三
彰に依存されて俺の生活は一変した。持ち運ぶ荷物が増えたし、俺の部屋には彰の服が脱ぎ散らかっているのが当たり前になった。訓練中だって彰の顔色を窺いエネルギーの補給やら、世話やらをしなくてはならない。そんなDDH紛いのことをしていても、DDGとしての仕事が減るわけもなく、ただただ負担だけが俺の体に降り積もっていく。極めつけにはヘトヘトになりもう泥のように眠ってしまいたい訓練後の俺のベッドを、当たり前のように彰が占拠しているのだ。そして今、目の前で子供のように駄々をこね喚く彰にどうしたらよいのか見当もつかず、お手上げ状態なのである。
「なあ、彰、俺はな」
「うるさい!!」
「……俺は仕事に行くからな。誰かDDHに声は掛けておくから」
「駄目!!」
「じゃあっどうすればいいんだよっ!!」
「……うるさい!!」
要領を得ない彰とのやり取りに思わず声を荒げてしまう。DDH曰く、体調が悪いと更に我が儘にそして難解になるらしい。布団にくるまり俺とは顔も合わさずに悲鳴のように叫ばれるだけでは、俺には何もできないのである。これが飛行甲板だけでなく格納庫まで持っている者であったら、何かしら解決の糸口が見えるのやも知れないが生憎俺には格納庫がない。

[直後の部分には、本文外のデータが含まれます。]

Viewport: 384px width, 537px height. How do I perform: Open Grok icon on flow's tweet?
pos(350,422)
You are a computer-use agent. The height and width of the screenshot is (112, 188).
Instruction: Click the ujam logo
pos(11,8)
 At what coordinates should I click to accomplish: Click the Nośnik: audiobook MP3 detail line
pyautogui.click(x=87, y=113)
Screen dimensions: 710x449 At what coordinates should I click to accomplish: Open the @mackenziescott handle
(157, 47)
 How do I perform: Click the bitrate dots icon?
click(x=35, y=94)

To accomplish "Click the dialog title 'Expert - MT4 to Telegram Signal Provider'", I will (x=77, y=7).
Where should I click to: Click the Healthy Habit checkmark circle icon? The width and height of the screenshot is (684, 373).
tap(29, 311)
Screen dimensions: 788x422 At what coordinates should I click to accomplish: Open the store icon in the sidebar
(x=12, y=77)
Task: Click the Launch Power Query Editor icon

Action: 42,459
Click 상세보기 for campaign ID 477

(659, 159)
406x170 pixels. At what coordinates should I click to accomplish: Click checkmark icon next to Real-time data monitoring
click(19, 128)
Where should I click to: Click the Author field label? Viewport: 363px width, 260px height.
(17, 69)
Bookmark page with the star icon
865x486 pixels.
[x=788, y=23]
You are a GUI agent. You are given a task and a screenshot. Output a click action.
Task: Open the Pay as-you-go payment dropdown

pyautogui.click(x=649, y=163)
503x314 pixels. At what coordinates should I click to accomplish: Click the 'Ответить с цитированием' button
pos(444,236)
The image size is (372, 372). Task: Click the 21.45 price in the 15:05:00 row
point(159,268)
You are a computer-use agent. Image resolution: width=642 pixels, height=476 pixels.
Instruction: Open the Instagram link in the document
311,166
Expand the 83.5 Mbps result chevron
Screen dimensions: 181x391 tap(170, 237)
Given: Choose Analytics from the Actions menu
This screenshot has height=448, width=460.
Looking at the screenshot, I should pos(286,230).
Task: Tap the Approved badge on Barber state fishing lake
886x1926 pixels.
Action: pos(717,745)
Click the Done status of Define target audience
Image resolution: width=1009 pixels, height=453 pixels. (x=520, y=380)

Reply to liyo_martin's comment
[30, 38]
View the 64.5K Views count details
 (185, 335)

「彰、俺はDDHじゃないから言われなきゃ分からないんだ。お前だって言えない訳じゃないだろ?」
「…………」
「彰?」
急に布団が静かになる。恐る恐る捲ってみれば目を閉じた綺麗な顔があった。
「……寝たのかよ」
先程まであんなに騒いでいたのに、いや寧ろ騒ぎ疲れたのだろうか。彰は余程深く眠っているのか、ピクリとも動く気配はない。これはチャンスだ。【いせ】に交代して山のように貯まった仕事を片付けにいこう。そっと音を立てないように襖を開ける。自分の部屋でこんなにコソコソしなければならないとは今までは考えもしなかった。自分の体が出ていくだけの隙間から廊下へ滑り出る。すうっと襖を閉めたその瞬間だった。
「こんごう!!」
鋭い悲鳴のような声で俺の名を呼ぶ。
「勘弁してくれ……」
絶望と共に吐き出された言葉はこれから幾度となく繰り返されることになるのだった。